Answer these about the forum thread:
(a) How many tokens per second does the poster get with Qwen3-Coder-30B-A3B at Q3_K_XL on the orange pi board?
(b) What kind of build does the reply that begins "Yup!" call optimal?
(c) Which part of the board does the last message ask about?

Provided text >>
━━━━━━━━

Nice! Cheap RK3588 boards come with 15GB of LPDDR5 RAM these days and have significantly better performance than the Pi 5 (and often are cheaper).

I get 8.2 tokens per second on a random orange pi board with Qwen3-Coder-30B-A3B at Q3_K_XL (~12.9GB). I need to try two of them in parallel ... should be significantly faster than this even at Q6.

> a random orange pi board with Qwen3-Coder-30B-A3B at Q3_K_XL (~12.9GB)

fantastic! what are you using to run it, llama.cpp? I have a few extra opi5's sitting around that would love some extra usage

Yup! Build and ignore KleinAI and Vulkan etc. I’ve found that a clean CPU only build is optimal

Is that using the NPU on that board? I know it's possible to use those too.

━━━━━━━━

Dataset entries:
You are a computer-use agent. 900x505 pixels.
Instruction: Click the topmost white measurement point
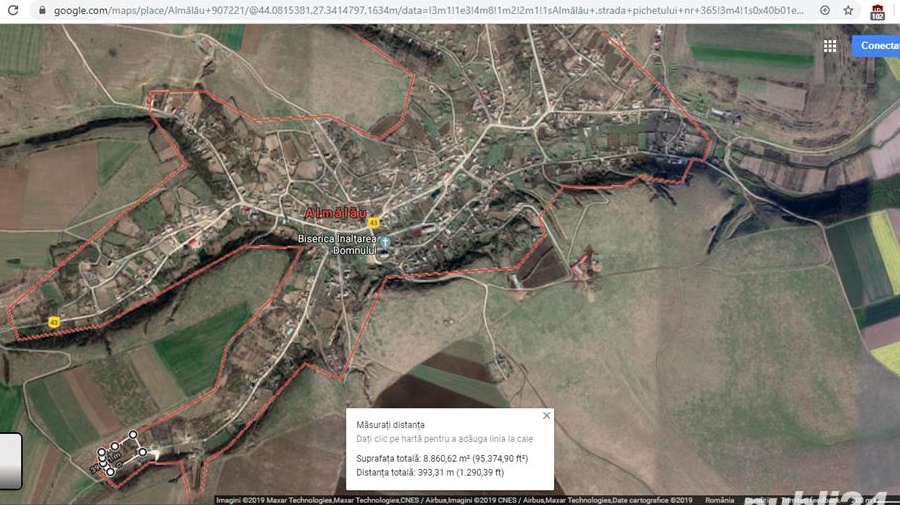coord(132,436)
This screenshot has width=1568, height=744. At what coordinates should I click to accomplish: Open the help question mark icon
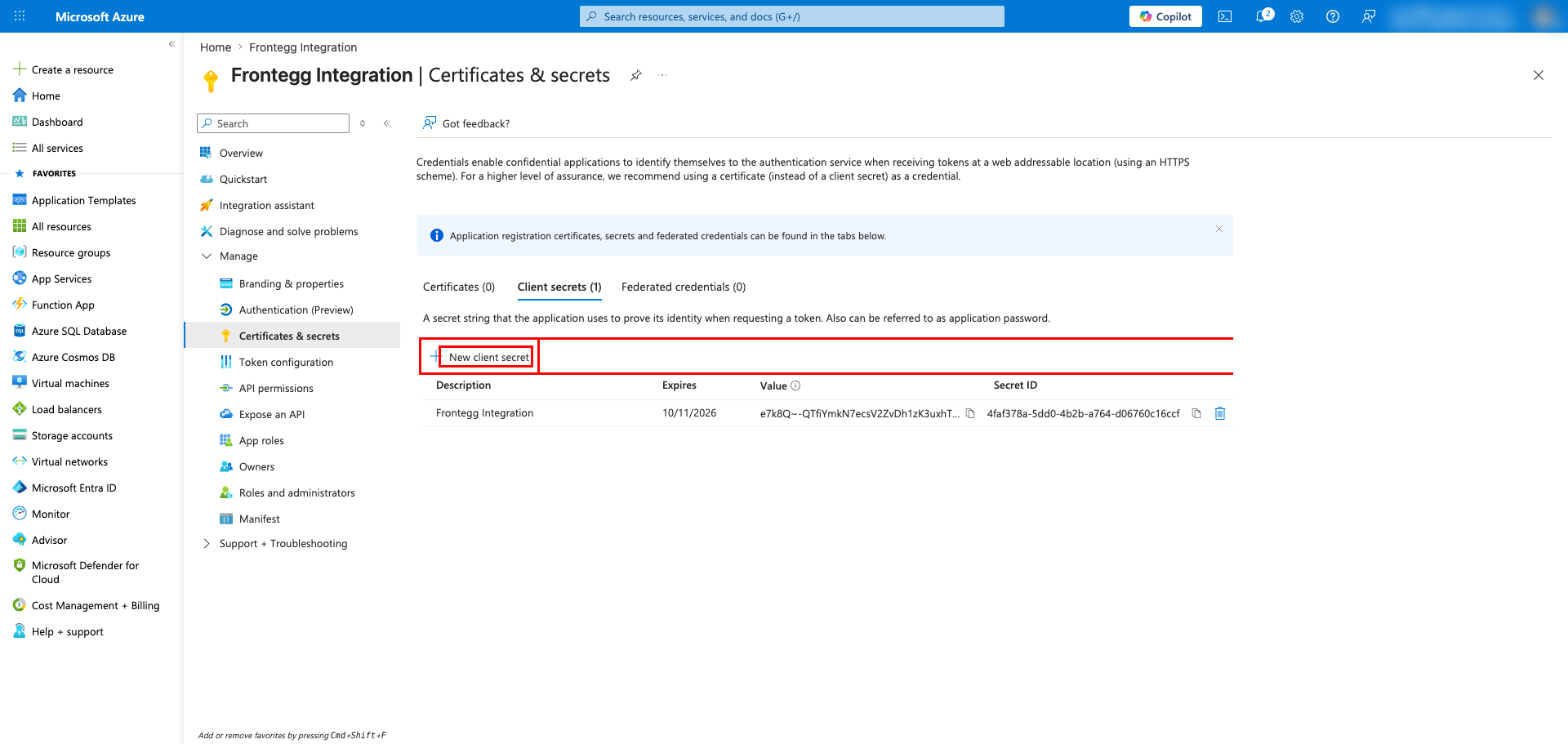coord(1333,16)
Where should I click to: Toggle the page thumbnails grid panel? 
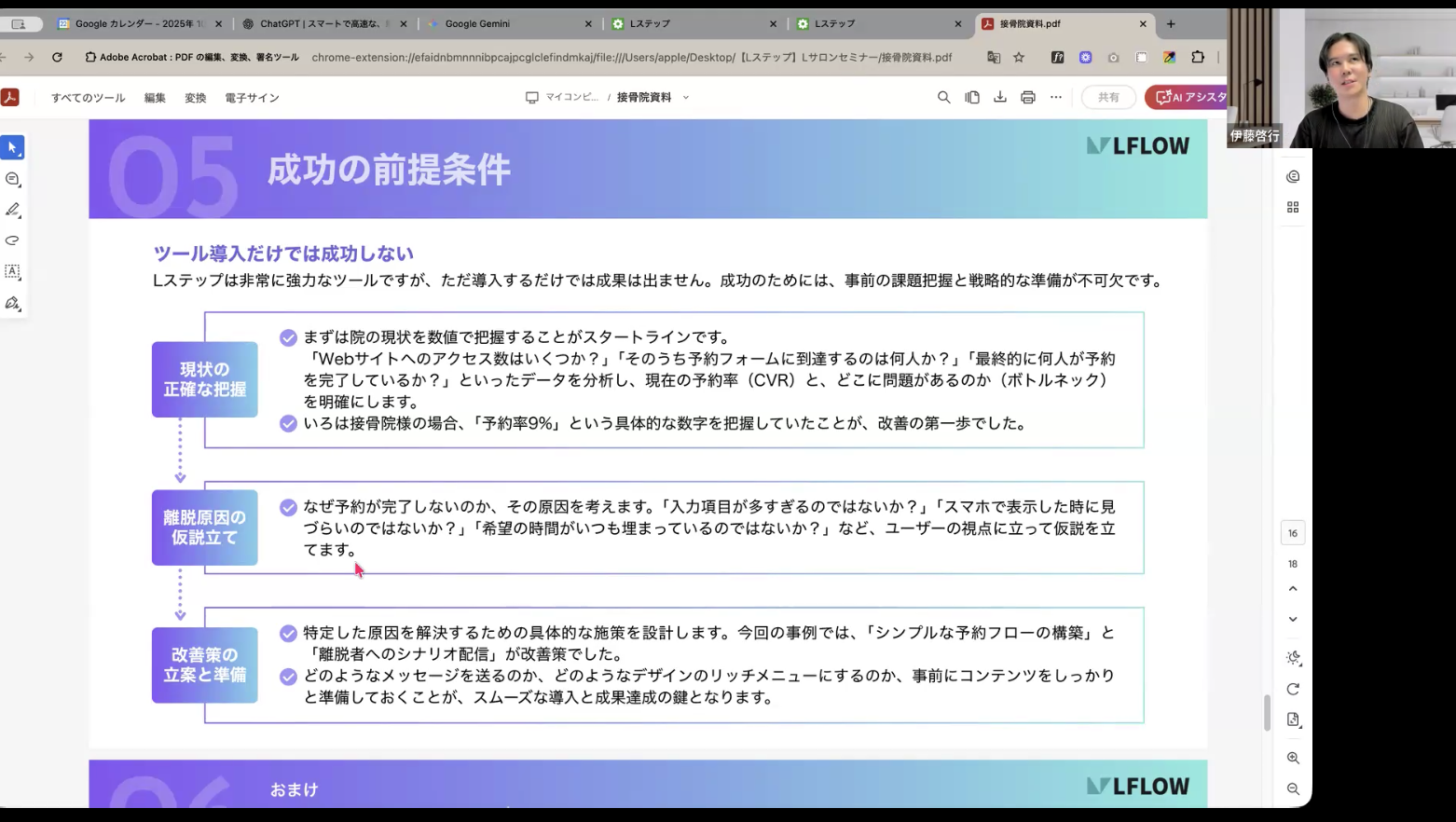(x=1293, y=207)
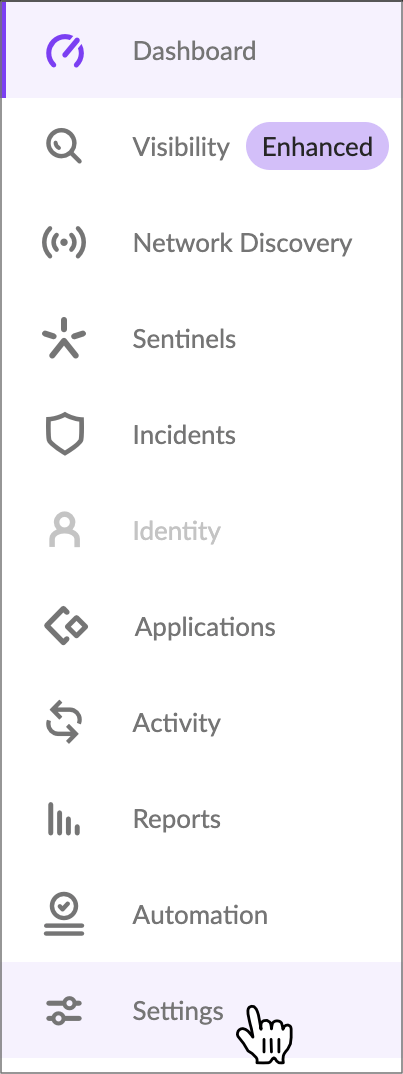Screen dimensions: 403x1074
Task: Click the Incidents shield icon
Action: (64, 434)
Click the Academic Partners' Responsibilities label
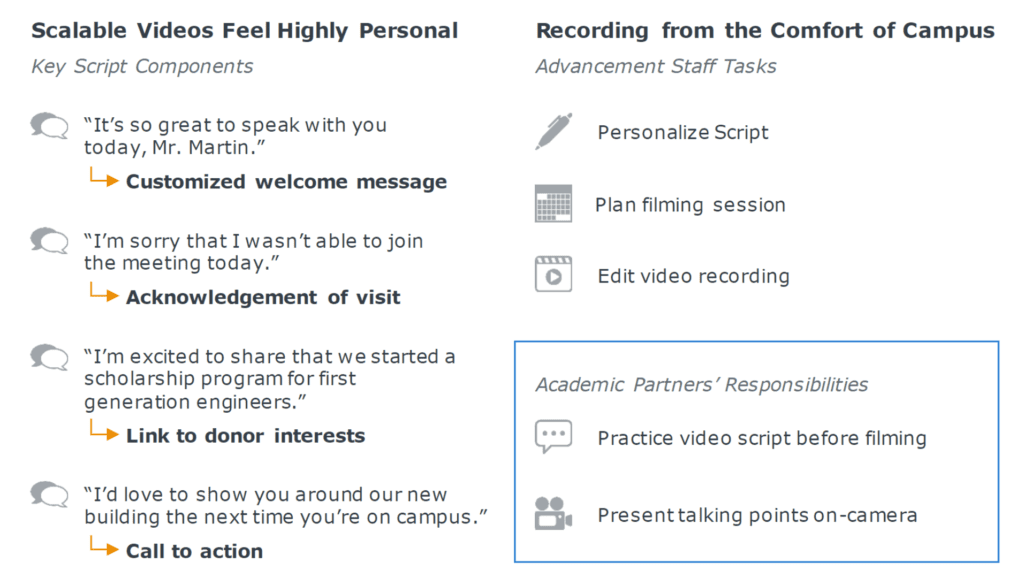 click(702, 384)
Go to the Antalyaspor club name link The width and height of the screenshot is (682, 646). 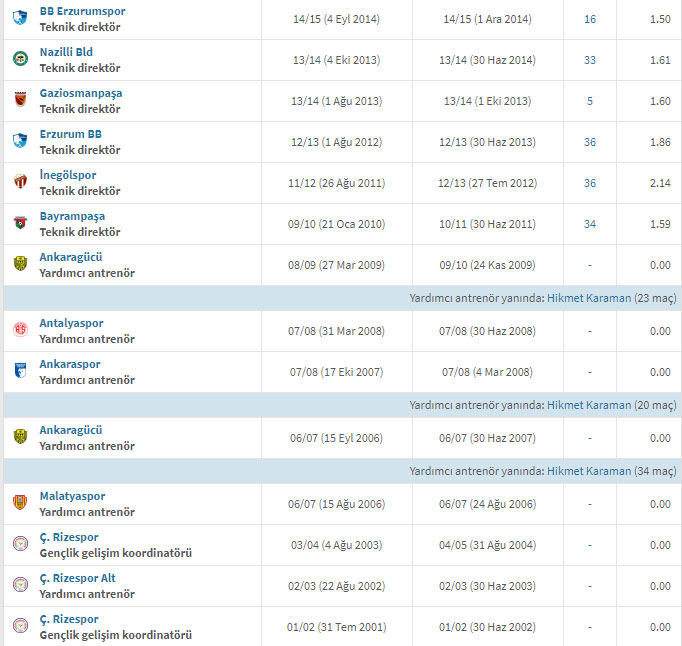click(x=71, y=323)
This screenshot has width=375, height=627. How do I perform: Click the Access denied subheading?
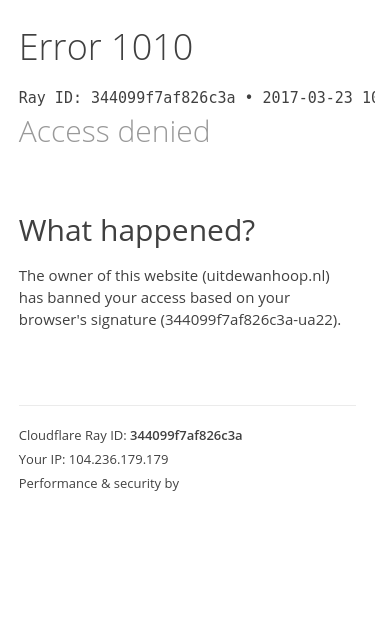[114, 131]
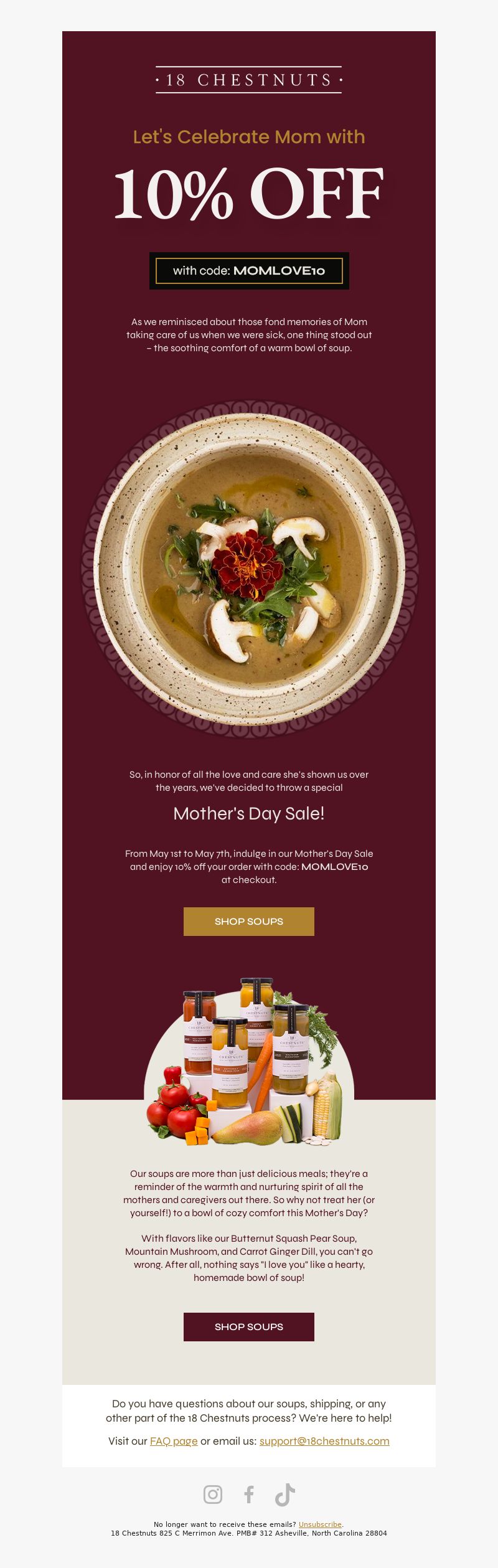Click the maroon SHOP SOUPS button
This screenshot has height=1568, width=498.
coord(249,1326)
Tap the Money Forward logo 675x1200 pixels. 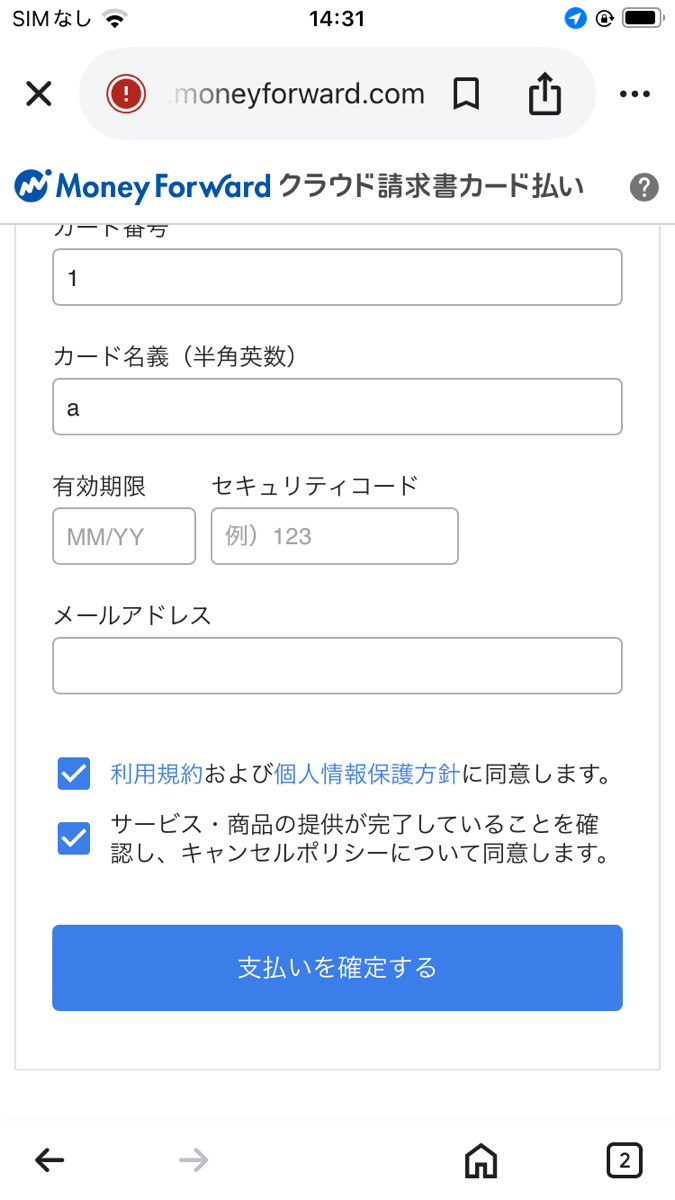(143, 186)
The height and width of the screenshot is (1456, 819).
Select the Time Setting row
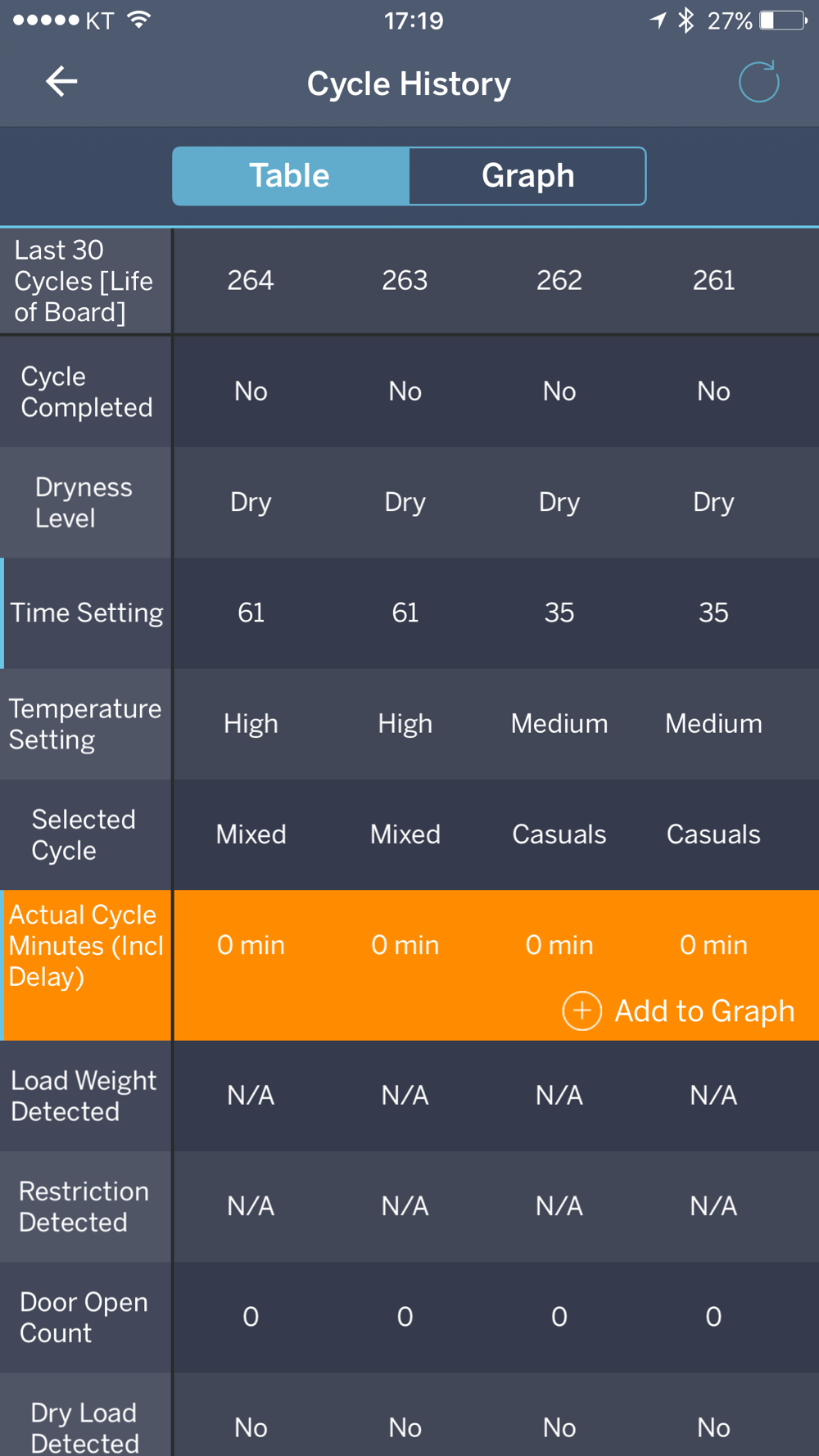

━━━━━━━━

Answer section >>
(a) 8.2 tokens per second
(b) A clean CPU-only build
(c) The NPU